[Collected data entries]
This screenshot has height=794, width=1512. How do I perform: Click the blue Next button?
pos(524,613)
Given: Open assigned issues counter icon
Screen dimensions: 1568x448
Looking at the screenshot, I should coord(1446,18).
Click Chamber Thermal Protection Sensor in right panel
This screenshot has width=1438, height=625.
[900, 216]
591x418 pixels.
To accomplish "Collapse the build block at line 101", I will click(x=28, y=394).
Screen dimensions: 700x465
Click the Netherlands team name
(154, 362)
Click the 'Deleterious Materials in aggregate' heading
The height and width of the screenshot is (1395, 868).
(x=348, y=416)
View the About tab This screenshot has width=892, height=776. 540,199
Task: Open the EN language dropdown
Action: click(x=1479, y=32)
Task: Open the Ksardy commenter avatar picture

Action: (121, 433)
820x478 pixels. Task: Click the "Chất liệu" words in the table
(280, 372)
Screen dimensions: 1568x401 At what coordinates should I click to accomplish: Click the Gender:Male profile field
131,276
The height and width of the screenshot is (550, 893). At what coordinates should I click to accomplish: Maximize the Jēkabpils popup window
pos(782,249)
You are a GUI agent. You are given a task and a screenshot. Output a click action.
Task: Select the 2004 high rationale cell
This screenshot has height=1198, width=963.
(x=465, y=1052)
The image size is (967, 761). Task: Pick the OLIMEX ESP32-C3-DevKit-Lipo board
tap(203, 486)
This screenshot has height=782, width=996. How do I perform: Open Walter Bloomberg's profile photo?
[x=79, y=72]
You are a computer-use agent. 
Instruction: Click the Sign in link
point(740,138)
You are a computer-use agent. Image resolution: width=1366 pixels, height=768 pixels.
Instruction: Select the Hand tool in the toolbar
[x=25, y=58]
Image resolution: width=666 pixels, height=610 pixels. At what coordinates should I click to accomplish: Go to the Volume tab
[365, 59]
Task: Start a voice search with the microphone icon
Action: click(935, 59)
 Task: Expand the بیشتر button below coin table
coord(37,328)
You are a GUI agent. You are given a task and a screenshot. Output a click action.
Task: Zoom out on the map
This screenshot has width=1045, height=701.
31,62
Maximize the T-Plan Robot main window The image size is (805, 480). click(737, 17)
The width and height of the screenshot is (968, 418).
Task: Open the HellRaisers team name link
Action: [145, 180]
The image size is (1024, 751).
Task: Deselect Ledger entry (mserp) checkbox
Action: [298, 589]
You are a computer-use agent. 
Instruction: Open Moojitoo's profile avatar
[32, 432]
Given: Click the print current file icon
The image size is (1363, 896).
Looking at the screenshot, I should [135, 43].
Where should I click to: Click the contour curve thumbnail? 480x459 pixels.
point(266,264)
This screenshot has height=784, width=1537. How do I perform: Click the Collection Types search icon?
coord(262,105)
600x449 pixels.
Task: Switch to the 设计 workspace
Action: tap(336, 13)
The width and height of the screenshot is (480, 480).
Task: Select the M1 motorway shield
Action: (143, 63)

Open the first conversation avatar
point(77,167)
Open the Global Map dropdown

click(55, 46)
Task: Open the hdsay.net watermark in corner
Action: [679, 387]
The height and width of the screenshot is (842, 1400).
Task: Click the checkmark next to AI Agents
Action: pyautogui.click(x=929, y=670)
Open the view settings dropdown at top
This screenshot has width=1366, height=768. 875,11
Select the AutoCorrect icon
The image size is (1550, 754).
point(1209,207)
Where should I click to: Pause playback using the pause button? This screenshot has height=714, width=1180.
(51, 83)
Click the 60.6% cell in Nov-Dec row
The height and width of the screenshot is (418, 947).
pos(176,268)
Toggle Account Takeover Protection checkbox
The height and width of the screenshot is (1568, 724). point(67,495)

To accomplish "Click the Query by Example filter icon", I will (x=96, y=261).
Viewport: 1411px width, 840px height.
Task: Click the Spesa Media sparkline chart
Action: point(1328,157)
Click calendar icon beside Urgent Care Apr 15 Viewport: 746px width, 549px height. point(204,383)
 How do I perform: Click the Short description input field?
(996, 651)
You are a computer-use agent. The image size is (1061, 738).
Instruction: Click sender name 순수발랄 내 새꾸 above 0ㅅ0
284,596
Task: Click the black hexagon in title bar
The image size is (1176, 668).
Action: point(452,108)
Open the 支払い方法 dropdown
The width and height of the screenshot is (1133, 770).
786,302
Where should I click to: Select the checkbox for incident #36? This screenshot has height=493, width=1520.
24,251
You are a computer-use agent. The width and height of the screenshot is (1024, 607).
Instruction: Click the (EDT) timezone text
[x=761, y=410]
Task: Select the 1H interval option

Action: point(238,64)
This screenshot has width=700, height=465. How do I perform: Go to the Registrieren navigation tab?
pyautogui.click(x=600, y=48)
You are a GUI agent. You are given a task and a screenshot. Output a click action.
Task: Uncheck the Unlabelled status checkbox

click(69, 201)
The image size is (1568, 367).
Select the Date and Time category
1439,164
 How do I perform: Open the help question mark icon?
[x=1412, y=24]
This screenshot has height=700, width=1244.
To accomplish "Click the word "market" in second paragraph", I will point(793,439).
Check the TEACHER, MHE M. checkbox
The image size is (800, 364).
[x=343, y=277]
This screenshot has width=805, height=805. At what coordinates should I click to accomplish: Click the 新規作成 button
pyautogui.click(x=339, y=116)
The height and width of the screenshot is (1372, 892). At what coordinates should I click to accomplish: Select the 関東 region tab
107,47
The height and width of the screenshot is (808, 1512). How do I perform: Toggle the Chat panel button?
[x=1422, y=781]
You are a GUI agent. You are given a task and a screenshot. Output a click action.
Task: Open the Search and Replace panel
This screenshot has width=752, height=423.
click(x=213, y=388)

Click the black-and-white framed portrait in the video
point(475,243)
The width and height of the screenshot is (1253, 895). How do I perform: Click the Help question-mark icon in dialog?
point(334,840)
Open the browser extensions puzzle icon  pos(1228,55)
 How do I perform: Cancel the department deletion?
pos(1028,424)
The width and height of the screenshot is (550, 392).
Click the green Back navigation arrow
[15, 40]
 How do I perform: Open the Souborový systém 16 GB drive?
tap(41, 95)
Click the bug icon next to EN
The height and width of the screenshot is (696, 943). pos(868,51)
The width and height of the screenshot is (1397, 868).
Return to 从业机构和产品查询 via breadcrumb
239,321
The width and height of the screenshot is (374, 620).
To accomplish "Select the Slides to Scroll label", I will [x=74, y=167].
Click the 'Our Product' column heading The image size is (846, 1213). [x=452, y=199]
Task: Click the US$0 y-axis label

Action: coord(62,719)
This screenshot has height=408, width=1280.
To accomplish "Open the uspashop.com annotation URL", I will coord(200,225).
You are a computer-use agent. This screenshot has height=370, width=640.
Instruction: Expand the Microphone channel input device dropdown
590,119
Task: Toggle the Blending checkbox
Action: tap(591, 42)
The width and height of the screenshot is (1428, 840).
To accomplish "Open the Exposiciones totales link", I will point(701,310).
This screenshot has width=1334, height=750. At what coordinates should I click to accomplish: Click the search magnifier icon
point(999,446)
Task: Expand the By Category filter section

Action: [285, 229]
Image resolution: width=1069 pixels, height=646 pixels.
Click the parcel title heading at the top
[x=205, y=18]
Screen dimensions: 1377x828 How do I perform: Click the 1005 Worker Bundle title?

- [Task goal]:
Using the data above, repeat every line exactly.

- [Reply]:
This screenshot has height=794, width=1512. How do I perform: Click the blue Next button?
pos(524,613)
Given: Open assigned issues counter icon
Screen dimensions: 1568x448
Looking at the screenshot, I should coord(1446,18).
Click Chamber Thermal Protection Sensor in right panel
This screenshot has width=1438, height=625.
[900, 216]
591x418 pixels.
To accomplish "Collapse the build block at line 101", I will click(x=28, y=394).
Screen dimensions: 700x465
Click the Netherlands team name
(154, 362)
Click the 'Deleterious Materials in aggregate' heading
The height and width of the screenshot is (1395, 868).
(x=348, y=416)
View the About tab This screenshot has width=892, height=776. 540,199
Task: Open the EN language dropdown
Action: click(x=1479, y=32)
Task: Open the Ksardy commenter avatar picture

Action: (121, 433)
820x478 pixels. Task: Click the "Chất liệu" words in the table
(280, 372)
Screen dimensions: 1568x401 At what coordinates should I click to accomplish: Click the Gender:Male profile field
131,276
The height and width of the screenshot is (550, 893). At what coordinates should I click to accomplish: Maximize the Jēkabpils popup window
pos(782,249)
You are a GUI agent. You are given a task and a screenshot. Output a click action.
Task: Select the 2004 high rationale cell
This screenshot has height=1198, width=963.
(x=465, y=1052)
The image size is (967, 761). Task: Pick the OLIMEX ESP32-C3-DevKit-Lipo board
tap(203, 486)
This screenshot has height=782, width=996. How do I perform: Open Walter Bloomberg's profile photo?
[x=79, y=72]
You are a computer-use agent. 
Instruction: Click the Sign in link
point(740,138)
You are a computer-use agent. Image resolution: width=1366 pixels, height=768 pixels.
Instruction: Select the Hand tool in the toolbar
[x=25, y=58]
Image resolution: width=666 pixels, height=610 pixels. At what coordinates should I click to accomplish: Go to the Volume tab
[365, 59]
Task: Start a voice search with the microphone icon
Action: click(935, 59)
 Task: Expand the بیشتر button below coin table
coord(37,328)
You are a GUI agent. You are given a task and a screenshot. Output a click action.
Task: Zoom out on the map
This screenshot has width=1045, height=701.
31,62
Maximize the T-Plan Robot main window The image size is (805, 480). click(737, 17)
The width and height of the screenshot is (968, 418).
Task: Open the HellRaisers team name link
Action: [145, 180]
The image size is (1024, 751).
Task: Deselect Ledger entry (mserp) checkbox
Action: [298, 589]
You are a computer-use agent. 
Instruction: Open Moojitoo's profile avatar
[32, 432]
Given: Click the print current file icon
The image size is (1363, 896).
Looking at the screenshot, I should [135, 43].
Where should I click to: Click the contour curve thumbnail? 480x459 pixels.
point(266,264)
This screenshot has height=784, width=1537. How do I perform: Click the Collection Types search icon?
coord(262,105)
600x449 pixels.
Task: Switch to the 设计 workspace
Action: tap(336, 13)
The width and height of the screenshot is (480, 480).
Task: Select the M1 motorway shield
Action: (143, 63)

Open the first conversation avatar
point(77,167)
Open the Global Map dropdown

click(55, 46)
Task: Open the hdsay.net watermark in corner
Action: [679, 387]
The height and width of the screenshot is (842, 1400).
Task: Click the checkmark next to AI Agents
Action: pyautogui.click(x=929, y=670)
Open the view settings dropdown at top
This screenshot has width=1366, height=768. 875,11
Select the AutoCorrect icon
The image size is (1550, 754).
point(1209,207)
Where should I click to: Pause playback using the pause button? This screenshot has height=714, width=1180.
(51, 83)
Click the 60.6% cell in Nov-Dec row
The height and width of the screenshot is (418, 947).
pos(176,268)
Toggle Account Takeover Protection checkbox
The height and width of the screenshot is (1568, 724). point(67,495)

To accomplish "Click the Query by Example filter icon", I will (x=96, y=261).
Viewport: 1411px width, 840px height.
Task: Click the Spesa Media sparkline chart
Action: point(1328,157)
Click calendar icon beside Urgent Care Apr 15 Viewport: 746px width, 549px height. point(204,383)
 How do I perform: Click the Short description input field?
(996, 651)
You are a computer-use agent. The image size is (1061, 738).
Instruction: Click sender name 순수발랄 내 새꾸 above 0ㅅ0
284,596
Task: Click the black hexagon in title bar
The image size is (1176, 668).
Action: point(452,108)
Open the 支払い方法 dropdown
The width and height of the screenshot is (1133, 770).
786,302
Where should I click to: Select the checkbox for incident #36? This screenshot has height=493, width=1520.
24,251
You are a computer-use agent. The width and height of the screenshot is (1024, 607).
Instruction: Click the (EDT) timezone text
[x=761, y=410]
Task: Select the 1H interval option

Action: point(238,64)
This screenshot has width=700, height=465. How do I perform: Go to the Registrieren navigation tab?
pyautogui.click(x=600, y=48)
You are a GUI agent. You are given a task and a screenshot. Output a click action.
Task: Uncheck the Unlabelled status checkbox

click(69, 201)
The image size is (1568, 367).
Select the Date and Time category
1439,164
 How do I perform: Open the help question mark icon?
[x=1412, y=24]
This screenshot has height=700, width=1244.
To accomplish "Click the word "market" in second paragraph", I will point(793,439).
Check the TEACHER, MHE M. checkbox
The image size is (800, 364).
[x=343, y=277]
This screenshot has width=805, height=805. At what coordinates should I click to accomplish: Click the 新規作成 button
pyautogui.click(x=339, y=116)
The height and width of the screenshot is (1372, 892). At what coordinates should I click to accomplish: Select the 関東 region tab
107,47
The height and width of the screenshot is (808, 1512). How do I perform: Toggle the Chat panel button?
[x=1422, y=781]
You are a GUI agent. You are given a task and a screenshot. Output a click action.
Task: Open the Search and Replace panel
This screenshot has width=752, height=423.
click(x=213, y=388)

Click the black-and-white framed portrait in the video
point(475,243)
The width and height of the screenshot is (1253, 895). How do I perform: Click the Help question-mark icon in dialog?
point(334,840)
Open the browser extensions puzzle icon  pos(1228,55)
 How do I perform: Cancel the department deletion?
pos(1028,424)
The width and height of the screenshot is (550, 392).
Click the green Back navigation arrow
[15, 40]
 How do I perform: Open the Souborový systém 16 GB drive?
tap(41, 95)
Click the bug icon next to EN
The height and width of the screenshot is (696, 943). pos(868,51)
The width and height of the screenshot is (1397, 868).
Return to 从业机构和产品查询 via breadcrumb
239,321
The width and height of the screenshot is (374, 620).
To accomplish "Select the Slides to Scroll label", I will [x=74, y=167].
Click the 'Our Product' column heading The image size is (846, 1213). [x=452, y=199]
Task: Click the US$0 y-axis label

Action: coord(62,719)
This screenshot has height=408, width=1280.
To accomplish "Open the uspashop.com annotation URL", I will coord(200,225).
You are a computer-use agent. This screenshot has height=370, width=640.
Instruction: Expand the Microphone channel input device dropdown
590,119
Task: Toggle the Blending checkbox
Action: tap(591, 42)
The width and height of the screenshot is (1428, 840).
To accomplish "Open the Exposiciones totales link", I will point(701,310).
This screenshot has width=1334, height=750. At what coordinates should I click to accomplish: Click the search magnifier icon
point(999,446)
Task: Expand the By Category filter section

Action: [285, 229]
Image resolution: width=1069 pixels, height=646 pixels.
Click the parcel title heading at the top
[x=205, y=18]
Screen dimensions: 1377x828 How do I perform: Click the 1005 Worker Bundle title?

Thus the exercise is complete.